Thursday 14 April 2011
There was a time when Harry Lloyd worried that he was forever going to be typecast – as a woman. As a reedy-voiced first year at Eton, he played the lady in one-too-many all-male Shakespeares. "After that I swore: 'I will never play a woman again.' You're at a boys' school and you're 13 and, yes, I love acting, but I don't have the balls to do that. Normally on stage you feel cool and confident, but I was wearing a bonnet and a fake bra and I felt miserable." Then, in the sixth form, his English teacher begged him to play Rosalind in As You Like It. He hesitated but, a true pro even then, stepped up for one final fling.
"I thought: 'You know what? Screw those boys in their suits chuckling in the back row. I'm going to stand up, put on the make up and do it.'"
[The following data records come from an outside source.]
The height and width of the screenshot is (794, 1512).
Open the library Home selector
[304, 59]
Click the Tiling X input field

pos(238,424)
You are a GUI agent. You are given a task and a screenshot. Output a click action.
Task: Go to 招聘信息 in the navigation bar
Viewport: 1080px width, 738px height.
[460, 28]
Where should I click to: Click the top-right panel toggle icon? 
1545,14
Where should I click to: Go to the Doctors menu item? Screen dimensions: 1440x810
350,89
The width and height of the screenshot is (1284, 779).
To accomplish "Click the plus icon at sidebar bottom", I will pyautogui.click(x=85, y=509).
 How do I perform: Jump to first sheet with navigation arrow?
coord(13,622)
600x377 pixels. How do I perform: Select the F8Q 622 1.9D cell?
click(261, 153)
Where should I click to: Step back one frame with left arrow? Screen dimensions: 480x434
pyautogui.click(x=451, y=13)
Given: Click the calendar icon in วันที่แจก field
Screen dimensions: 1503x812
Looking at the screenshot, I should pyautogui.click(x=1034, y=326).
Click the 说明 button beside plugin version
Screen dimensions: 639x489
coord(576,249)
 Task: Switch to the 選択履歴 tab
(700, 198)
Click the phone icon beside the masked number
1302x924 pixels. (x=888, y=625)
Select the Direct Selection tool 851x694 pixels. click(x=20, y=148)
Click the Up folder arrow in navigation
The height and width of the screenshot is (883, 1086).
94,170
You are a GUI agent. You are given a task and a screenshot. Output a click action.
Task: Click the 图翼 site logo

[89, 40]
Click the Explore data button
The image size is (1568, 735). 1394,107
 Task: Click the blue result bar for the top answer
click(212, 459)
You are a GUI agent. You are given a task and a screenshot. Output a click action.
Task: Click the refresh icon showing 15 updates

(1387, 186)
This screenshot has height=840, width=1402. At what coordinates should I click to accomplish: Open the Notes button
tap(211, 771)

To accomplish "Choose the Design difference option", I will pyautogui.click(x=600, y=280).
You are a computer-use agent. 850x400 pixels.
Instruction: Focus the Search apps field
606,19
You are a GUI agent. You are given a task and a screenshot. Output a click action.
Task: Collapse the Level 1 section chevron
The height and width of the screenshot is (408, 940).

That pigeonhole dealt-with, another loomed for the precocious teen – this time on television. Aged 15, he landed his first professional role in the BBC's David Copperfield, opposite fellow unknown, Daniel Radcliffe, followed, a few years later, by a role in Goodbye Mr Chips. A life in breeches and top hats seemed to beckon for the public schoolboy who, in a headline-friendly twist, happened to be the great, great, great grandson of Charles Dickens (of which more anon). "I got scared after that, that I'd spend my life in period dramas or would forever be playing Etonians. But that made me think: 'Right, diversify.'"
And diversify he did. Over the past five years Lloyd has played everything from a schoolboy possessed by aliens in Dr Who to one of Robin Hood's merry men. On stage, he's run the gamut from Ibsen to LaBute, with roles as a rent boy (opposite Gemma Arterton in The Little Dog Laughed) and an Italian New Yorker in a knockout A View From The Bridge in between. Today, the actor – slight and rangy in a kitchen porter ensemble of black-and-white checks and scruffy skater shoes, with a whiff of the estuary about his accent – looks and sounds much like any 27-year-old Londoner. Stick him on stage or in front of a camera, though, and he transforms. With an androgynous, high-cheekboned charm that appeals to boys and girls, there's both a fragile, thin-lipped intensity to his performances and an intelligent, twinkly wit, making him at once utterly memorable and utterly impossible to pin down.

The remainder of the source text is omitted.